Папа по гороскопу Лев. Давно уже убедилась, что этот лев действительно живет в его теле, царапет когтями изнутри, больно кусает, постоянно норовит вырваться наружу и заставляет бедного папу (которому на самом деле уже давно хочется покоя и безмятежной пенсии) искать славы и всемирного признания. Даже в дни переезда неугомонный царь зверей не дает папе работать спокойно и в погоне за славой науськивает его на всякие сомнительные подвиги. Так, в прошлый переезд из Берлина папа все-таки пробрался в нашу спальню и плотно прикрутил миниатюрные шуфлядки антикварных ночных столиков широкой клейкой лентой, предусмотрительно намотав ее в несколько слоев и прикрыв сие рукоделие пакетом из супермаркета. Затем он стремительно вылетел из спальни и, тревожно оглядываясь и краснея, передал два пластиковых пакета «Карштадт» с витыми ножками прямо в грубые руки грузчиков. Папа хотел сделать сюрприз.

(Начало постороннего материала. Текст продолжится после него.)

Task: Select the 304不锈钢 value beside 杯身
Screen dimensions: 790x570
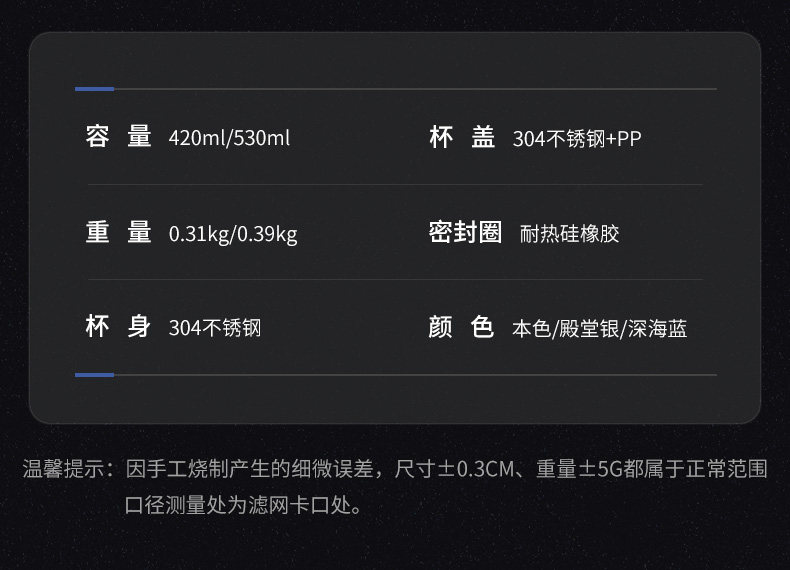Action: tap(215, 328)
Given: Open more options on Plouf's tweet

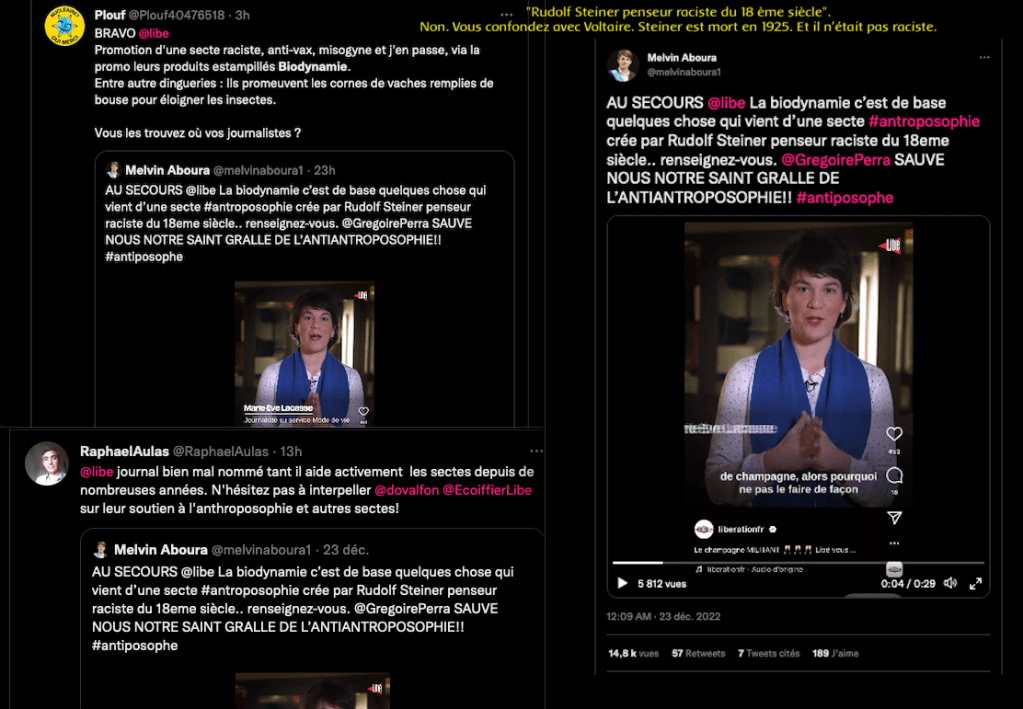Looking at the screenshot, I should pos(506,14).
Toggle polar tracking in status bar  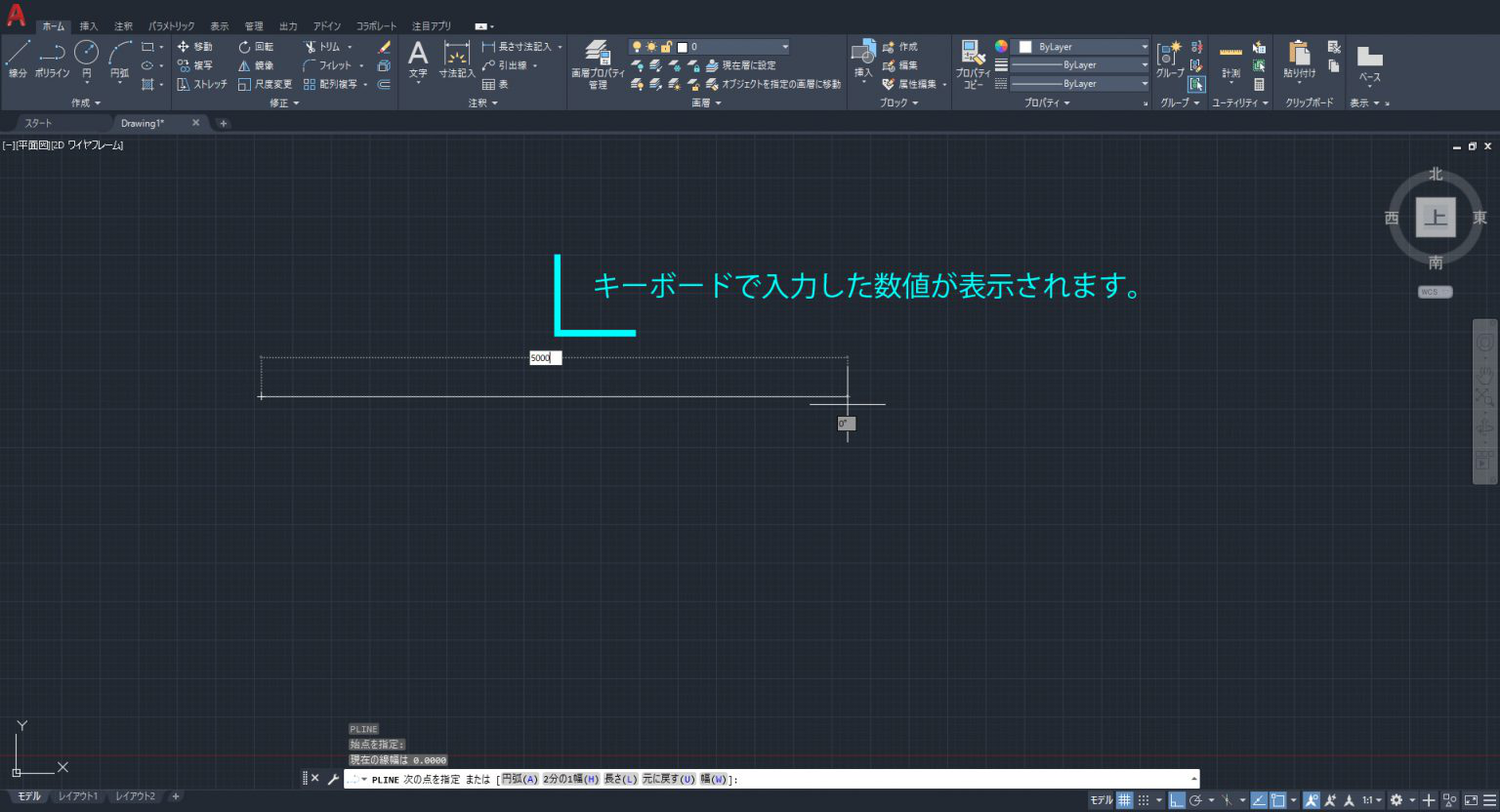tap(1195, 800)
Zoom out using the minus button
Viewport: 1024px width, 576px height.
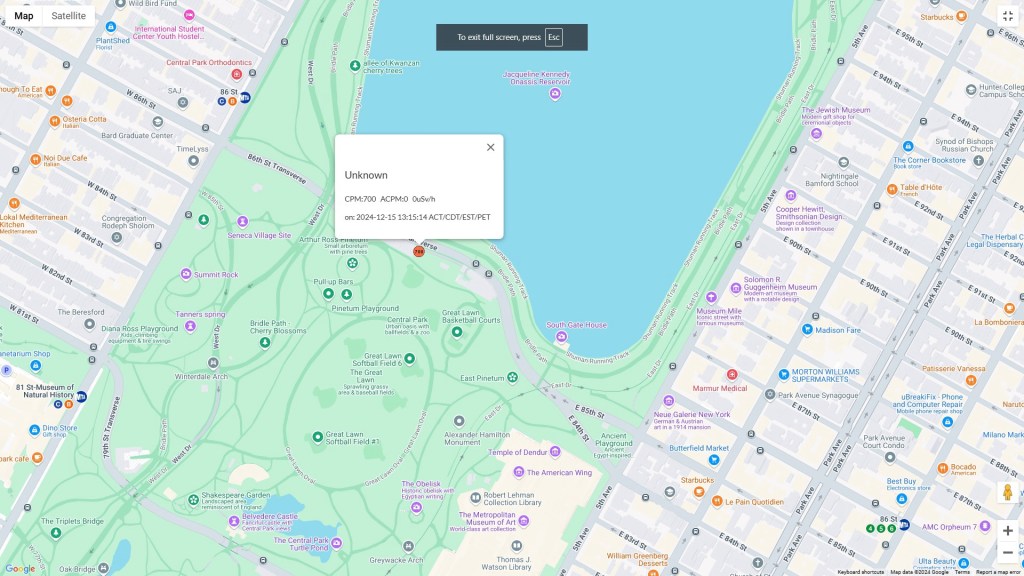click(1007, 552)
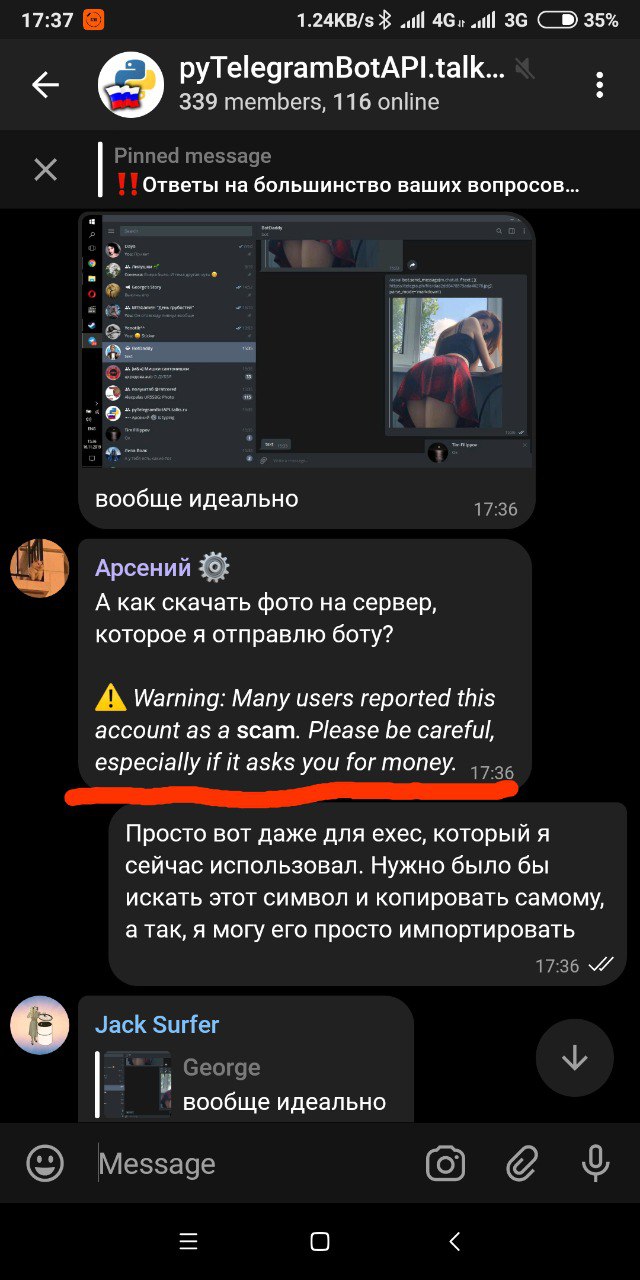Open Арсений's profile avatar

(39, 568)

О том, что сюрприз удался, я узнала несколько дней спустя, уже во Франции, когда из спальни донеслись яростные вопли мужа. Полосатые ночные столики с ободранным лаком так и остались стоять возле нашей кровати, с молчаливым укором напоминая нам по вечерам, что надо было бы присматривать за папой повнимательнее.
Мама, присутствовавшая при этом ошеломляющем эффете от папиного сюрприза, клятвенно пообещала нам никогда не рассказывать ему о происшествии. Мы не хотели обижать папу, так как мы его очень любим и твердо верим, что он всегда действует исключительно из самых лучших побуждений. Но мы с ним не живем. А мама его тоже очень любит, но она с ним живет. Поэтому мама, честно моргнув своими зелеными глазами, клятвенно пообещала забыть о полосатых ночных столиках, но прочно зафиксировала в памяти этот эпизод. Только недавно мы узнали, что оказывается, долгими минскими вечерами, в пылу безобидных бытовых ссор, мама применяла сии воспоминания в качестве тяжелой артиллерии. Тут в ход шли и упоминания о литых бронзовых ручках в берлинской съемной квартире, которые папа отвентил, тщательно завернул и отправил во Францию, хотя они принадлежали хозяину квартиры, и об отодранной гипсовой розетке на потолке, которую папа отправил следом за бронзовыми ручками (все это немцы нам вычли из суммы гарантийного взноса за квартиру), и обглоданные ночные столики, и сломанные испанские стулья. После таких сокрушительных аргументов бедный папа покупает себе бутылку красного вина, несется на дачу, запирается в мастерской и тщетно пытается смастерить нам новые столики, которые бы ничуть не уступали в изяществе их антикварным аналогам. Бедный папа!
Но если честно, все это мелочи, а на самом деле папин неукротимый энтузиазм, ведомый твердой маминой рукой, сослужил нам колоссальную службу, и не один раз! С нетерпением ждем их прибытия 12 апреля!